[[ INFORMATION, beginning ]]

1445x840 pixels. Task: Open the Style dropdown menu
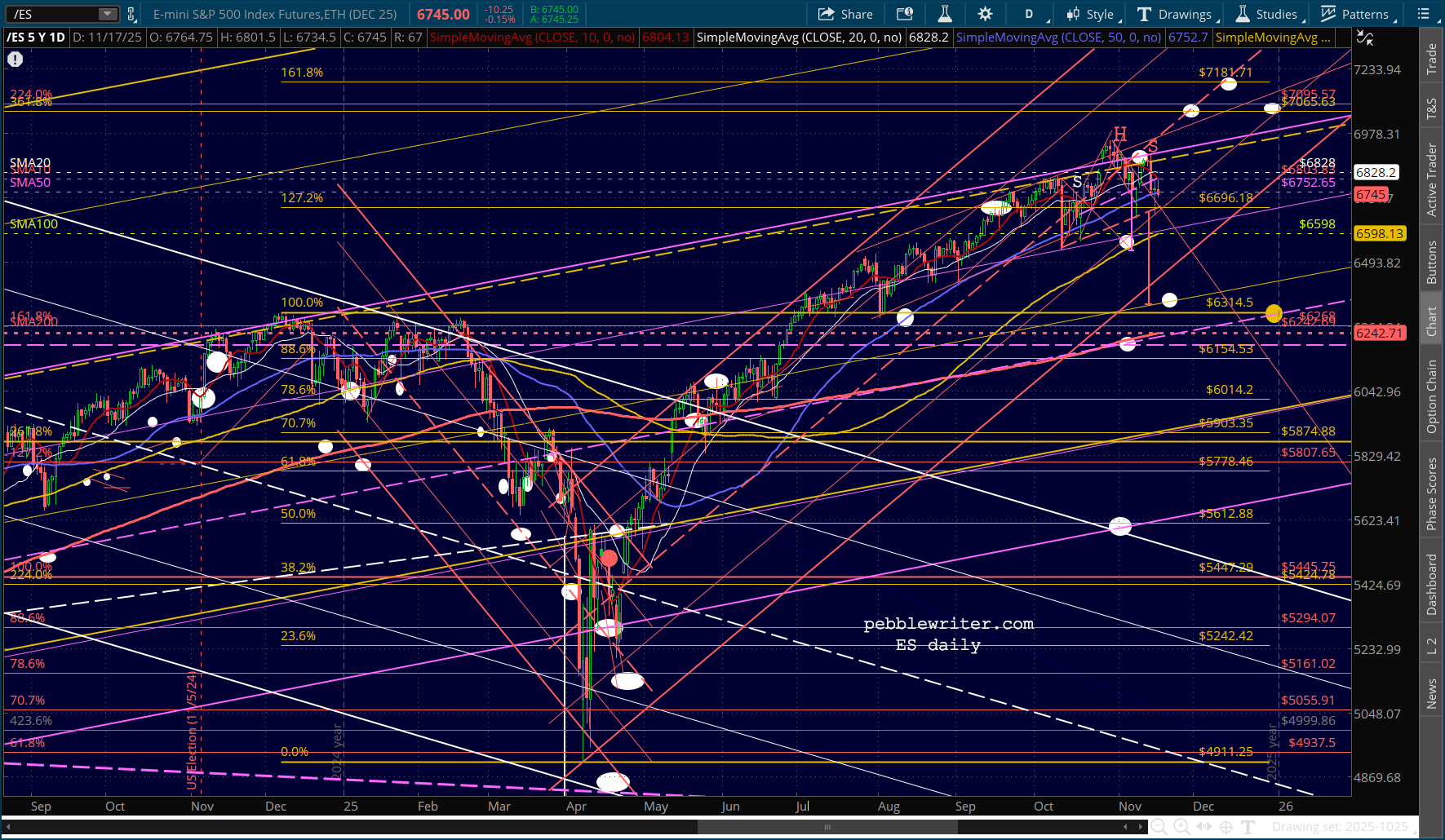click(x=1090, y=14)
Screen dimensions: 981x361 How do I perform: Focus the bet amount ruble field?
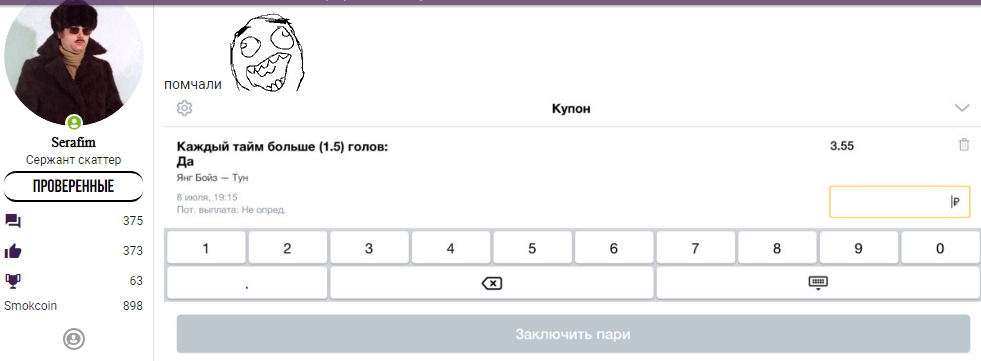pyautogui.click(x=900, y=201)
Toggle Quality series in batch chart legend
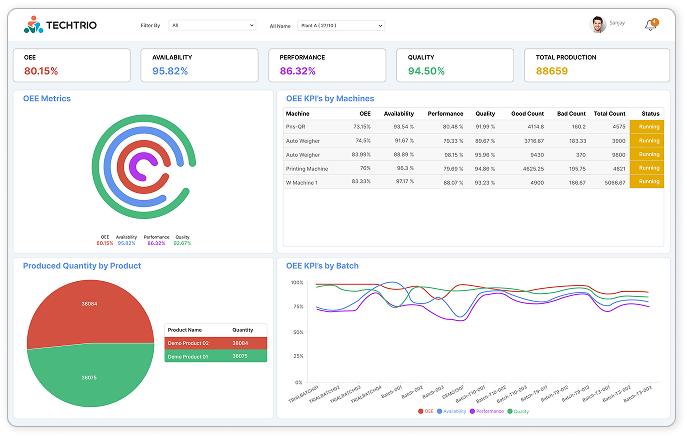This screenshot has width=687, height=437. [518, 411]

[[ INFORMATION, end ]]
[[ INFORMATION, beginning ]]

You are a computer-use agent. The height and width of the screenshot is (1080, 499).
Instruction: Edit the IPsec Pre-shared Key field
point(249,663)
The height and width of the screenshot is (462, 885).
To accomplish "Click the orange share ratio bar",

[[ INFORMATION, end ]]
[[ INFORMATION, beginning ]]

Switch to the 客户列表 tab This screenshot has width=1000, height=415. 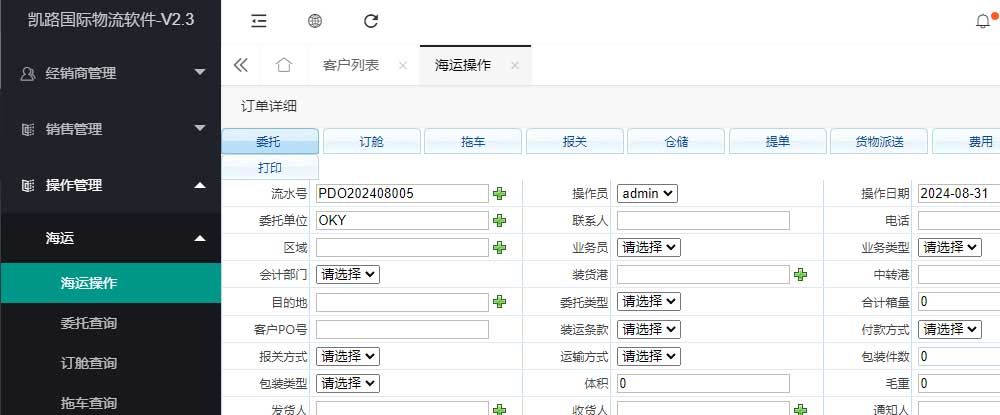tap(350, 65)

[[ INFORMATION, end ]]

* **EXERCISE DIRECTIONS**:
Could you write out, exactly as they stand, only the lines above that begin at the line with "You are a computer-use" and stop after the line with "the orange share"?

* **WRITTEN ANSWER**:
You are a computer-use agent. The height and width of the screenshot is (1080, 499).
Instruction: Edit the IPsec Pre-shared Key field
point(249,663)
The height and width of the screenshot is (462, 885).
To accomplish "Click the orange share ratio bar",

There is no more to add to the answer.